A voz

Um colega de trabalho, que prestava serviço em outra unidade da empresa, era o personagem principal das fantasias eróticas das mulheres do escritório. Nosso contato com esse homem era pelo telefone. Nenhuma de nós o conhecia pessoalmente, o que dava margem a todo o tipo de especulações a respeito de sua aparência física. O motivo de tanto interesse era sua voz: bela, aveludada, forte e, ao mesmo tempo, muito doce. Parecia um galã de radionovela. (Tudo bem, sou do tempo da radionovela, confesso, mas juro que peguei já no finalzinho).

Alguém com uma voz daquelas só poderia ter um rosto encantador, um belo corpo bronzeado, muito charme, elegância e aquele romantismo que toda mulher sonha encontrar um dia. Os olhos verdes acabaram eliminados. Era perfeição demais.

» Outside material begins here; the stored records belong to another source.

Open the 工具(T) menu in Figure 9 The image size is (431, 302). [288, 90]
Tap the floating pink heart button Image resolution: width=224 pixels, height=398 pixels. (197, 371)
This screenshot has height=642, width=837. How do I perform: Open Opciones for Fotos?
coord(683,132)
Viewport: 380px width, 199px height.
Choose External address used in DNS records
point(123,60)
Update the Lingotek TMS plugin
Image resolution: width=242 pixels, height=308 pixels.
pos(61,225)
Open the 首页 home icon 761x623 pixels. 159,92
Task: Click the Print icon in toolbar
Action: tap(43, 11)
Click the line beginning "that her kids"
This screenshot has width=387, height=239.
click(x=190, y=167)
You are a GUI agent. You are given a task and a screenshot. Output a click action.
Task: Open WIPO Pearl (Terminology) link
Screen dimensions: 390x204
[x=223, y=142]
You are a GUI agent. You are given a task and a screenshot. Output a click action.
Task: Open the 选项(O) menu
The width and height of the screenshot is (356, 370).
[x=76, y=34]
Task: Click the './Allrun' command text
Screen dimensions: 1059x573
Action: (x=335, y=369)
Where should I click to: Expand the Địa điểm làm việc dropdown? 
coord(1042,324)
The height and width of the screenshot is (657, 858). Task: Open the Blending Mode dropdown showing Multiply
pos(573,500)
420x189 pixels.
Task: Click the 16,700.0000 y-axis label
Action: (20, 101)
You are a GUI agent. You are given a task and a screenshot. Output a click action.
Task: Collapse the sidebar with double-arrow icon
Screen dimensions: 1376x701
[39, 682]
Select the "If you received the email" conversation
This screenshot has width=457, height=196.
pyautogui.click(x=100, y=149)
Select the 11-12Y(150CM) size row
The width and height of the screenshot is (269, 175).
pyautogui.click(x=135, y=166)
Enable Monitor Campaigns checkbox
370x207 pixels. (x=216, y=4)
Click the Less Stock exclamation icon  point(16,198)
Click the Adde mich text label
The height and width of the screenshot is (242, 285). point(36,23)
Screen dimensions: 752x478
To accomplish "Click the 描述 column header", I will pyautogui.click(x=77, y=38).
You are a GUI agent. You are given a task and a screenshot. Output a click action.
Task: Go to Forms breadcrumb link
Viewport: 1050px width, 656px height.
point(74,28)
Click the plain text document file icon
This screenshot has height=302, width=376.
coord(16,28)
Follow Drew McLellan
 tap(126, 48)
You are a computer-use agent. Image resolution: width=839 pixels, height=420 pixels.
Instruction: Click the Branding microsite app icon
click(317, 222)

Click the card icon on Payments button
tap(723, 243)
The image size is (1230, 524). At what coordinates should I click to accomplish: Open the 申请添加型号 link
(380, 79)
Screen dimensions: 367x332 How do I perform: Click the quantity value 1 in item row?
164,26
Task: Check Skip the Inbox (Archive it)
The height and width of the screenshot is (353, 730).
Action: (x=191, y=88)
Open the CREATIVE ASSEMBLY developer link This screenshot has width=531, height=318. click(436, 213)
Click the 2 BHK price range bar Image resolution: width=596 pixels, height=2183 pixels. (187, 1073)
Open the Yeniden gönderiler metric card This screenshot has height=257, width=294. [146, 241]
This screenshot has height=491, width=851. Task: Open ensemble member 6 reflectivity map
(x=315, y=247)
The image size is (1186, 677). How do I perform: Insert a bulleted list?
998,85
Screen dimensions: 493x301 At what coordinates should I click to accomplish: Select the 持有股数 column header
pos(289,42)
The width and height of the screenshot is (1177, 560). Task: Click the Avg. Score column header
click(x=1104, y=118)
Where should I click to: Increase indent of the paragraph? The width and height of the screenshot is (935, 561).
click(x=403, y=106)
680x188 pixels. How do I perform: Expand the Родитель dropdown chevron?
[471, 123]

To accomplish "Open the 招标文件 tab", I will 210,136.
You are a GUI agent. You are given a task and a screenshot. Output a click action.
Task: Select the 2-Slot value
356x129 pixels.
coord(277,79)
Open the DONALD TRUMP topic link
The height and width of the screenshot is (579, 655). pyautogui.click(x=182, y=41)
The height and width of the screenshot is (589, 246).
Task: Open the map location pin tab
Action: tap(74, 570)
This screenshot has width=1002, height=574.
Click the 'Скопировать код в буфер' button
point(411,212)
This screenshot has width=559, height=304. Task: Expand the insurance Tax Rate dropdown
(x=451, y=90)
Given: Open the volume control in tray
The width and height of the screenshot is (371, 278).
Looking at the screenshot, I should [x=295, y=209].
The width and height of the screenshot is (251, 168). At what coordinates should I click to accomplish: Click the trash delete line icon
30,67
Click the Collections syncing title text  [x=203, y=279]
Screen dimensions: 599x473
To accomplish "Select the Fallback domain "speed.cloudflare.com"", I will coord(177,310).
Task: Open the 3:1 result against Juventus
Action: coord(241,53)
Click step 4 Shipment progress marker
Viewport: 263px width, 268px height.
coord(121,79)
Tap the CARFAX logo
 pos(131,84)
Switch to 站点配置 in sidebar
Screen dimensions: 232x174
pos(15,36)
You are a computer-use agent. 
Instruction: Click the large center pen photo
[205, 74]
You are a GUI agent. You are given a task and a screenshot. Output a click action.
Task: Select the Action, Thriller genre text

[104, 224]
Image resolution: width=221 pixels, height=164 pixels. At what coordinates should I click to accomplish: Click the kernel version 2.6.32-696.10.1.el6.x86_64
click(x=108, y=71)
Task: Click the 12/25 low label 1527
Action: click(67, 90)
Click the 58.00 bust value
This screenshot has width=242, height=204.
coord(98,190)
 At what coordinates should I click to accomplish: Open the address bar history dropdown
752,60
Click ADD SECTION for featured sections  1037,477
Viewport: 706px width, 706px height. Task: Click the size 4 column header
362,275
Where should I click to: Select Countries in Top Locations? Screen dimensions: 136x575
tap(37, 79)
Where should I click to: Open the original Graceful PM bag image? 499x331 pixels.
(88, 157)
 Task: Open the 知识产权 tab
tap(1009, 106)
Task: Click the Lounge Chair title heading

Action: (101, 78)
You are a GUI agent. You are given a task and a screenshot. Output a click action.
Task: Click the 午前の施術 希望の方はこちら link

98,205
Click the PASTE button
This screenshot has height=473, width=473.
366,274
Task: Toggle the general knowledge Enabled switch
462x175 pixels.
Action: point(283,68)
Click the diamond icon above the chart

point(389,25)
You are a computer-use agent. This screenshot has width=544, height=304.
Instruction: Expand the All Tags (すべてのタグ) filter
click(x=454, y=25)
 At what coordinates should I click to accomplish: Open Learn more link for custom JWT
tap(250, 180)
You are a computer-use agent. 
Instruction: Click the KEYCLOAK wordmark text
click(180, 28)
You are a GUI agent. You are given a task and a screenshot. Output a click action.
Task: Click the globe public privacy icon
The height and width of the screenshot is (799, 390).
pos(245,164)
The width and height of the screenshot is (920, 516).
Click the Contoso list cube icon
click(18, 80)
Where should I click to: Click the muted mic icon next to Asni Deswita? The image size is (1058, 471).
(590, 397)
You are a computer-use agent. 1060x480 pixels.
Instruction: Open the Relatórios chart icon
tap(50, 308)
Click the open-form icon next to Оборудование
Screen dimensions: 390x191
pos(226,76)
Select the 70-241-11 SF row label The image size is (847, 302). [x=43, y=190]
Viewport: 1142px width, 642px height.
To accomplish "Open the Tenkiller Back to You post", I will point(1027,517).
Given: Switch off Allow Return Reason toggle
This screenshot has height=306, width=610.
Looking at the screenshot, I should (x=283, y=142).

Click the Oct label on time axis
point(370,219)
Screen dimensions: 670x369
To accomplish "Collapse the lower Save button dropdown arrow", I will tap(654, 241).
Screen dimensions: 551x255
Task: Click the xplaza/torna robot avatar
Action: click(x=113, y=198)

É de se imaginar o alvoroço que causou a notícia de que Dirceu, este era o seu nome, seria transferido para a nossa unidade. As mulheres ficaram em polvorosa e os “guris” numa ciumeira só, como sempre. Por mais que subestimem as colegas e façam piadas sobre sua beleza e inteligência, quase todos os homens sentem ciúmes de suas companheiras de trabalho.

—“Ninguém tem que atirar pedra nas minhas pombas”, dizia o mais brincalhão.

A chegada de Dirceu foi precedida de muitas expectativas, comentários, fantasias e risos. No grande dia, a decepção: o “galã” era grande, gordo, careca, com o rosto marcado e todo desajeitado, pelo que logo recebeu o apelido de Tropeço.

Foi como se tivéssemos montado um quebra-cabeças de 2000 peças, com todo o cuidado, e ele se desmanchasse completamente, um choque, um balde de água fria nas nossas pretensões românticas. À decepção feminina juntou-se o alívio masculino, pois os “meninos” se sentiram livres da concorrência.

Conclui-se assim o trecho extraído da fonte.